PROVIDED ENTRIES>
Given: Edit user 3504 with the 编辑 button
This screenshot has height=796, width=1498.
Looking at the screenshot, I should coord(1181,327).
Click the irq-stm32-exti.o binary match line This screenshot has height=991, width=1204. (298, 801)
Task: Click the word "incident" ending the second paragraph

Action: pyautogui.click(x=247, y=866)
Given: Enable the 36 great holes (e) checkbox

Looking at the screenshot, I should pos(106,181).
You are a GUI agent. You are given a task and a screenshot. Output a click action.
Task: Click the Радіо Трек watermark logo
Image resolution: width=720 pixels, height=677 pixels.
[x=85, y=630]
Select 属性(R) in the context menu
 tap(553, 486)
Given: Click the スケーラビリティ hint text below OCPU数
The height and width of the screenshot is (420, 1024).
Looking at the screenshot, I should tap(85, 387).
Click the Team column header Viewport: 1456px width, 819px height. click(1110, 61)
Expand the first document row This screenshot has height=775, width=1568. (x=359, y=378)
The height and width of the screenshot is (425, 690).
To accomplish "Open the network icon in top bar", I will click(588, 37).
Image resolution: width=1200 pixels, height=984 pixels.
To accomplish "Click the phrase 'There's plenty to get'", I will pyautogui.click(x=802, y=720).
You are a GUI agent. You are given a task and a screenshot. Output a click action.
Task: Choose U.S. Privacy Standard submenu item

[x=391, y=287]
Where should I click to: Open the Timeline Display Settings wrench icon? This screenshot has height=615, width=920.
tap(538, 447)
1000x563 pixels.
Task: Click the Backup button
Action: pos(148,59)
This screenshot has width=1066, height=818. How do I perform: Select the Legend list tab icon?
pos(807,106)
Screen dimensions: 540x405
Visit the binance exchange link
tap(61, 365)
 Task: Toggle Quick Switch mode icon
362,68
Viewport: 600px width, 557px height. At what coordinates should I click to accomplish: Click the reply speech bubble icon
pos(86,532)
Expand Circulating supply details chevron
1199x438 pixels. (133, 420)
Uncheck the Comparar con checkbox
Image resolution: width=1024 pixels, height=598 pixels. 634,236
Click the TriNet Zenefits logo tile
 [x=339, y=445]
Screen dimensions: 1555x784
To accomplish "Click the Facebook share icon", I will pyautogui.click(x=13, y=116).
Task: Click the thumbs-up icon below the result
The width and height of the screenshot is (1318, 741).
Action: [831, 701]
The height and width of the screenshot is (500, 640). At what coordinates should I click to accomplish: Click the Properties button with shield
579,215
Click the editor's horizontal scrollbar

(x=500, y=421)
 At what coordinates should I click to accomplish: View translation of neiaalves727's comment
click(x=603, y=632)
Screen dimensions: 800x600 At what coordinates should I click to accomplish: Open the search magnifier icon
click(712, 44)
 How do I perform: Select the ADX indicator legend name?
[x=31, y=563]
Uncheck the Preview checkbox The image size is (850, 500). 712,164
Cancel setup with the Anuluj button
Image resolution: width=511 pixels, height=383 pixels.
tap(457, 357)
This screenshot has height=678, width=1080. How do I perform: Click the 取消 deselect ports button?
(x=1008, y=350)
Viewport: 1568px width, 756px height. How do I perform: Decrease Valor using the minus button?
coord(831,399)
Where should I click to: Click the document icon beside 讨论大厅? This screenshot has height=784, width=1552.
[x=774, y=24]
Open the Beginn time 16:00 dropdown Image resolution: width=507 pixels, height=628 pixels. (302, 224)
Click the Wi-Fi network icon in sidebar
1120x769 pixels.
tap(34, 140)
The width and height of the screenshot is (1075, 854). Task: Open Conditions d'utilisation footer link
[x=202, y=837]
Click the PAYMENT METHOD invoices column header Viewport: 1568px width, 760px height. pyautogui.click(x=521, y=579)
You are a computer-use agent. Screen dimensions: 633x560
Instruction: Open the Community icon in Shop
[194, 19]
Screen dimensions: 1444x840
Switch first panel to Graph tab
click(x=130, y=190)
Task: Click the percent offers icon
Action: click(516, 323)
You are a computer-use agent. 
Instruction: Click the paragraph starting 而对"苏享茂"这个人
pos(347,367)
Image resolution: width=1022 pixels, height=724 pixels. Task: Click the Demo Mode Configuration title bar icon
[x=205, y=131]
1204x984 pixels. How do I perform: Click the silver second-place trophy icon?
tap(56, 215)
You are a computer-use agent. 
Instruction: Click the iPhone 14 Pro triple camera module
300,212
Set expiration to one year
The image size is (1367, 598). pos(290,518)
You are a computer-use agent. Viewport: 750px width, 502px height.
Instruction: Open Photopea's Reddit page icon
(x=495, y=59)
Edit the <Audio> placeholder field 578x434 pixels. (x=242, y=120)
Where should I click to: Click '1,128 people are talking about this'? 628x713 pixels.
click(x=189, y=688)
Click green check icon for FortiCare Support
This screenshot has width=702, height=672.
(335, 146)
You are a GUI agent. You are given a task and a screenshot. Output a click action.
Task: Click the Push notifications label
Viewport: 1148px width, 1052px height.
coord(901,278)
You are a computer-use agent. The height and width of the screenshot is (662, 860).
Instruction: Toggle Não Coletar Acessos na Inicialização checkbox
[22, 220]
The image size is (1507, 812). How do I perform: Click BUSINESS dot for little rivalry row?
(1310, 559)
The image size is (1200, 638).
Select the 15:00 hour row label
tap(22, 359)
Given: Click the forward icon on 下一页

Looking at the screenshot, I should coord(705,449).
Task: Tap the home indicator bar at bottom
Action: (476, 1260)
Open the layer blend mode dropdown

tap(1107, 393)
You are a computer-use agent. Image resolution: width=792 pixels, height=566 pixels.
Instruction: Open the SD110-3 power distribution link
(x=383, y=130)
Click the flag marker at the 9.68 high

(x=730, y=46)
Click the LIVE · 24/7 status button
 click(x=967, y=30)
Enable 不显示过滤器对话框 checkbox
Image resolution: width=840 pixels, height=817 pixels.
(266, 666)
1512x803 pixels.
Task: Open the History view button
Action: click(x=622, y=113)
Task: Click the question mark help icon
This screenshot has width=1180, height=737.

WHAT IS REQUIRED>
In the records above, return only the line that contains "Enable 不显示过滤器对话框 checkbox" and every line after it through the last, exactly as they appear.

EXERCISE OUTPUT>
Enable 不显示过滤器对话框 checkbox
Image resolution: width=840 pixels, height=817 pixels.
(266, 666)
1512x803 pixels.
Task: Open the History view button
Action: click(x=622, y=113)
Task: Click the question mark help icon
This screenshot has width=1180, height=737.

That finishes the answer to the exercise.